### Passage
########
Friday 29 September 2006

Fish Forks - a serious matter


Puflet, as a small water bird who feeds mainly on sand eels, is very concerned about the kind of cutlery you need to use when dining in posh restaurants.

Here is a fish fork.

The rest of the cutlery will follow in due course, but, for now, it has been noted that fish forks are a pertinent subject for discussion in various places on the Web.

Puflet, as a small water bird with webbed feet, is generally very interested in happenings on the 'web'.

Thursday 21 September 2006

Rodent Jewellery

I started at Swindon College this week, my MA in Archaeological Illustration. I can't very well get any more hamsters to take with me, so Chris of the Raven Madness blog (see link on right), has very kindly given me a pair of gerbil earrings, with the recommendation that gerbils are more portable; that I'd get used to the wriggling, and that they'd enjoy it. This is what they look like, on.

If you want to see more of this gentleman's work, do take a look at his blog ...

Friday 15 September 2006

Illustration Friday - CHANGE


This is actually to illustrate Wayland's Smithy, a megalithic chambered tomb which was interpreted by the Saxons as being the work of Wayland, one of their gods, who was indeed a smith. Legend has it that if you left a horse tethered outside overnight, along with some small change (had to get that in somehow), the horse would have been shod by the morning.

There is another, extremely lurid tale also connected with Wayland the smith, but I won't go into that now.

Thursday 14 September 2006

All my hamsters have died in the last six weeks or so, and Herbert's the last of them.
########
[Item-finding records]
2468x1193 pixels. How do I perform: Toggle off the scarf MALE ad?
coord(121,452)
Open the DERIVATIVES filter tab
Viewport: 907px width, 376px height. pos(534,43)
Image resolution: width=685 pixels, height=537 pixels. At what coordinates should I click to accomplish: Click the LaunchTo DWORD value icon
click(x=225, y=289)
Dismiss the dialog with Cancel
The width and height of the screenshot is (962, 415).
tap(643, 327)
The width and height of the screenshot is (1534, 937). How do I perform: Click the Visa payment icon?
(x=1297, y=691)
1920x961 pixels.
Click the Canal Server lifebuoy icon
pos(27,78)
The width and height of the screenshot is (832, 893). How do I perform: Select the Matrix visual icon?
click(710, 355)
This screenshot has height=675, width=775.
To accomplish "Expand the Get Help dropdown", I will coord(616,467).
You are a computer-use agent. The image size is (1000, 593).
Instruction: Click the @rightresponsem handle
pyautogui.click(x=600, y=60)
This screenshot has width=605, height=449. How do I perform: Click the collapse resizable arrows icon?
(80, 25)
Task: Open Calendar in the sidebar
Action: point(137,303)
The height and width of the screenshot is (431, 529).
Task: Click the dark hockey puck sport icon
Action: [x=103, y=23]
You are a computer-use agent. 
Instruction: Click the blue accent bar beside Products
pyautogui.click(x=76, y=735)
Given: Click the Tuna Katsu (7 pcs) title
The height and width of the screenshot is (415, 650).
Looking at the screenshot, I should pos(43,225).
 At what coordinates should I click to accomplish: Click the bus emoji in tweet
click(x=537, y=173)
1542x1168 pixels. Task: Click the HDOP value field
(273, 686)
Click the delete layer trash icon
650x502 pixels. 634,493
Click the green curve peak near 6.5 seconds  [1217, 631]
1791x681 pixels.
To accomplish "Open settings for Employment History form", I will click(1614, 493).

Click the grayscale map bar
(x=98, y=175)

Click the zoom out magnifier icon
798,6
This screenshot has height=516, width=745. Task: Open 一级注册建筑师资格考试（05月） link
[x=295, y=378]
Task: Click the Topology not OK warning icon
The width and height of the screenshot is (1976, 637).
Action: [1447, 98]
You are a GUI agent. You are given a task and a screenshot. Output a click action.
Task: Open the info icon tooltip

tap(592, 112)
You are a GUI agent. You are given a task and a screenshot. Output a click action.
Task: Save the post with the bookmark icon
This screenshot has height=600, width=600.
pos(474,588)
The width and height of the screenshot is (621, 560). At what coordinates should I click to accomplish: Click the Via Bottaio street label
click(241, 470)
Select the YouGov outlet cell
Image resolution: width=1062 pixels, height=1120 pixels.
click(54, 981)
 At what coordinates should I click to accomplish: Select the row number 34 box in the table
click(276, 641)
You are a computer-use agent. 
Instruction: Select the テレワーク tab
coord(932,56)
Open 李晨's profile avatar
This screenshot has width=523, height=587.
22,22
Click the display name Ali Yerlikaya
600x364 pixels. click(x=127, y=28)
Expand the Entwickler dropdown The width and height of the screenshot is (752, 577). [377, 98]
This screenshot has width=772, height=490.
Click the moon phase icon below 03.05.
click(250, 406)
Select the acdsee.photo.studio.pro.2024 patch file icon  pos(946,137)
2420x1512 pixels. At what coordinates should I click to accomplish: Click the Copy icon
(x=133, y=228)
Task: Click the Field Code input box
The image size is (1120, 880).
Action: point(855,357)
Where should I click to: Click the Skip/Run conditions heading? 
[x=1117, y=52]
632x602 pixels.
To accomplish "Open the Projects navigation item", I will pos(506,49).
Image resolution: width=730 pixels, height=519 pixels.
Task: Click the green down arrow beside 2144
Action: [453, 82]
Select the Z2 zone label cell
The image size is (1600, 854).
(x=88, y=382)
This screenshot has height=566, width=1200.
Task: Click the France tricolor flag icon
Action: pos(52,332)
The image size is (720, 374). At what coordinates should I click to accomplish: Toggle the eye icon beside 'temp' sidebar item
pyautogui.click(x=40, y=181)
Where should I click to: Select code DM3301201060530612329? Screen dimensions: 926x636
########
### What you will do
• 1. In the blog posts, why is Puflet generally very interested in happenings on the 'web'? Answer in one to three sentences.
• 2. Quote the records from the line containing "Open 李晨's profile avatar" up to and including the final line of the records.
The blog posts and the records are independent of each other.

### Exercise solutions
• 1. Puflet is a small water bird with webbed feet, so happenings on the 'web' hold a general interest for Puflet.

• 2.
Open 李晨's profile avatar
This screenshot has width=523, height=587.
22,22
Click the display name Ali Yerlikaya
600x364 pixels. click(x=127, y=28)
Expand the Entwickler dropdown The width and height of the screenshot is (752, 577). [377, 98]
This screenshot has width=772, height=490.
Click the moon phase icon below 03.05.
click(250, 406)
Select the acdsee.photo.studio.pro.2024 patch file icon  pos(946,137)
2420x1512 pixels. At what coordinates should I click to accomplish: Click the Copy icon
(x=133, y=228)
Task: Click the Field Code input box
The image size is (1120, 880).
Action: point(855,357)
Where should I click to: Click the Skip/Run conditions heading? 
[x=1117, y=52]
632x602 pixels.
To accomplish "Open the Projects navigation item", I will pos(506,49).
Image resolution: width=730 pixels, height=519 pixels.
Task: Click the green down arrow beside 2144
Action: [453, 82]
Select the Z2 zone label cell
The image size is (1600, 854).
(x=88, y=382)
This screenshot has height=566, width=1200.
Task: Click the France tricolor flag icon
Action: pos(52,332)
The image size is (720, 374). At what coordinates should I click to accomplish: Toggle the eye icon beside 'temp' sidebar item
pyautogui.click(x=40, y=181)
Where should I click to: Select code DM3301201060530612329? Screen dimensions: 926x636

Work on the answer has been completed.